_TEXT PASSAGE:_
:::

Any expert would tell you that gold is traditionally one of the most popular stores of value. Many have recently identified Bitcoin as gold digital equivalent in the emerging financial system (a product of cryptocurrency ecosystems). In this article, we compare the hard money of the real world, gold, and Bitcoin, the hard money of the digital world. You can find similar and different aspects of Bitcoin and gold in this article.
- According to archaeological evidence, the gold was first mined around 7,000 years ago. Bitcoin, by contrast, has only been in our lives for 12 years with the creation of the Genesis Block on 3 January 2009.
- Gold is a store of value and has been considered a safe haven for centuries. Although this still holds true, Bitcoin is now also an asset that both individuals and institutions trust, primarily because of its values and ideology.
- Gold is tangible, while Bitcoin is a digital asset.
- One of the reasons we’re comparing gold and Bitcoin is because they’re both limited resources. But there is a key difference.

:::

_SUPPLIED DATA:_
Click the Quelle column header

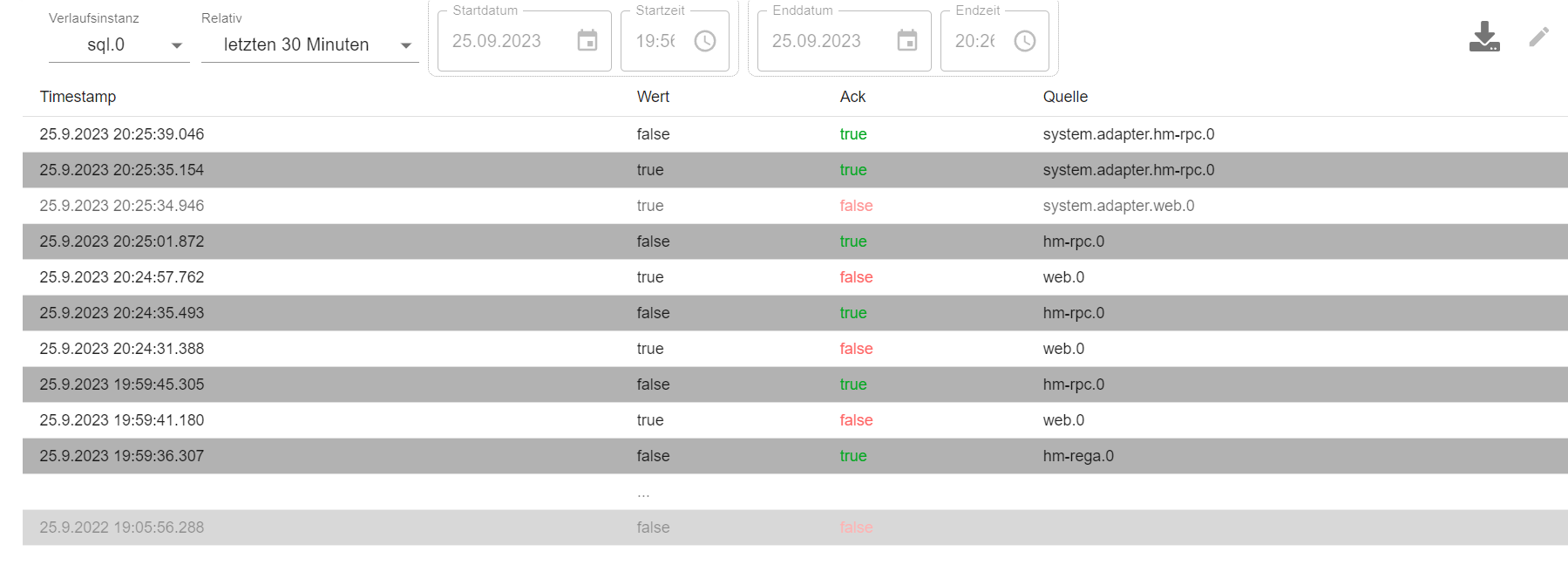pos(1065,97)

:::

_USING THE INFORMATION:_
• A. According to the gold and Bitcoin passage, on what date was the Genesis Block created?
• B. Output the part of the gold and Bitcoin passage between "- According to" and "3 January 2009.", inclusive.
• C. List every expression of time in the gold and Bitcoin passage that contains a numeral.
The lines after the gold and Bitcoin passage are separate material.

_ANSWER SECTION:_
• A. The Genesis Block was created on 3 January 2009.

• B.
- According to archaeological evidence, the gold was first mined around 7,000 years ago. Bitcoin, by contrast, has only been in our lives for 12 years with the creation of the Genesis Block on 3 January 2009.

• C.
around 7,000 years ago
12 years
3 January 2009